The Dictionary of Euphemisms (Holder 1995) was chosen as the basis for the corpus of euphemisms. As the dictionary consists of about 400 pages, the first entry of every forth page was included in the corpus. Unfortunately, there was no dictionary of swear-words to be found, so I gathered words that appeared in Bad Language (Andersson / Trudgill 1990), Swearing (Hughes 1991) and Cursing in America (Jay 1992) and thus obtained a swear-word corpus of only 55 tokens.
It may be astonishing that in 3 books dealing with swear-words, one can not find more than 55 totally different expressions, while one the other hand, there are obviously enough euphemisms to fill a dictionary of 400 pages. Is the swear-word vocabulary of English really so limited? Indeed, Andersson and Trudgill state that English, as well as other Germanic languages, uses “only a few taboo concepts or words”. These, however, “can be combined with other words and used in fixed expressions to make up a fairly elaborate system of swearing” (Andersson/Trudgill 1990: 58). Moreover, once having become a swear-word, a word tends to acquire “greater grammatical flexibility” (Hughes 1991: 30), its original semantics tend to take a back seat and the focus is put on the emotive force of the word, so that e.g. one can talk of a fucking motorcycle, without actually being able to imagine that kind of thing.
After creating the corpora, I looked up the etymology of each token in the Shorter Oxford English Dictionary. The following four etymological categories were established:
1. Germanic: Old Norse, Anglo-Saxon, Old Saxon, Old Frisian, Old High German, Middle Low German, Modern Low German, Middle Dutch, Gothic
2. Latin/Roman: Latin, Anglo-Latin, Christian Latin, Old French, French, Spanish, Italian
3. Other: Greek, derivations from forenames, the first letter of a word
4. Unknown: Origin unknown or unclear.
Where, as in the case of shop and souse, the dictionary did not decide between Germanic and Latin/Roman origin, I added half a token to both etymological groups, in spite of the one-word-expression (this is the reason why the figures in the results are not always integers). If a euphemistic or swear-word expression was made up of more than one word, I proceeded as follows in deciding on the origin of the expression:
(a) The origin of pronouns, prepositions and determiners which were part of the expression was not taken into consideration. This decision was led by the fact that there are only a limited number of these words in English; and that these words are fixed, so that speakers usually do not have the choice between two words having the same meaning but a different origin. Thus, considering these words as well would most probably have falsified the results.

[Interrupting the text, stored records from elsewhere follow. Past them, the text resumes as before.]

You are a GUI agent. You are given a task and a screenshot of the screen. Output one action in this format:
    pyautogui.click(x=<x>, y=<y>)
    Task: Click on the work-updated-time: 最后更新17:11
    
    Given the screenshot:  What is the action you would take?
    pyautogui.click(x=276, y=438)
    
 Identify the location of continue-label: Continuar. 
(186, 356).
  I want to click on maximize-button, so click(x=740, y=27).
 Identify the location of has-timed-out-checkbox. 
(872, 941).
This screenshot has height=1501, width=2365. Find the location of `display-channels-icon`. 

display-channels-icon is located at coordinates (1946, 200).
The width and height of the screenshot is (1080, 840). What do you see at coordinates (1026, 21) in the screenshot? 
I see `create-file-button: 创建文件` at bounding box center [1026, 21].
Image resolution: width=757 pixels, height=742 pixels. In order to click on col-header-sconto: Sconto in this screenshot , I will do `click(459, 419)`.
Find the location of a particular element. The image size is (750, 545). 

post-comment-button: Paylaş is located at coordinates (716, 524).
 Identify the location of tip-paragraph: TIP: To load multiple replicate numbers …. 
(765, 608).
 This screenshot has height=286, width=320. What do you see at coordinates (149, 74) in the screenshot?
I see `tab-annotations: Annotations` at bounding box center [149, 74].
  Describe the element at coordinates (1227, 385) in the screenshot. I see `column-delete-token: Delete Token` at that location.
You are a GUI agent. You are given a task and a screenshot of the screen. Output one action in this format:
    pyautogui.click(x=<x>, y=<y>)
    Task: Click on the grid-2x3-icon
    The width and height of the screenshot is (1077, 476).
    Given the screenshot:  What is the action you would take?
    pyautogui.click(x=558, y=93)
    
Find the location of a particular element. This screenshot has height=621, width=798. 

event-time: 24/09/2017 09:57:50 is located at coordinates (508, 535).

(b) If all other components belonged to the same etymological group (as in son of a bitch; son → Germanic, bitch → Germanic), the expression was regarded as one single token for this group.
(c) If the components belonged to different etymological groups, (as in act like a husband; act → Latin/Roman, husband → Germanic), the expression was split up and the components added as half a token to their respective groups.
 The CD contains all entries of the CED (Chronological Dictionary), which lists chronologically all 80096 main entries of the SOED (Shorter Oxford English Dictionary).
 There are, for example, frames like “Who gives a X”/ “I don’t give a X”, where X can be fuck, damn, shit…
 Like Dolly; Richard; suck my dick.
 For example D: every taboo-word beginning with the letter D; J: a marijuana cigarette (from Joint).
 Pine overcoat was a difficult example: pine is of Latin/Roman origin; the compound overcoat is made up of over (Germanic origin) and coat (French origin). But as I decided not to count prepositions (over), the whole expression was regarded as of Latin/Roman origin.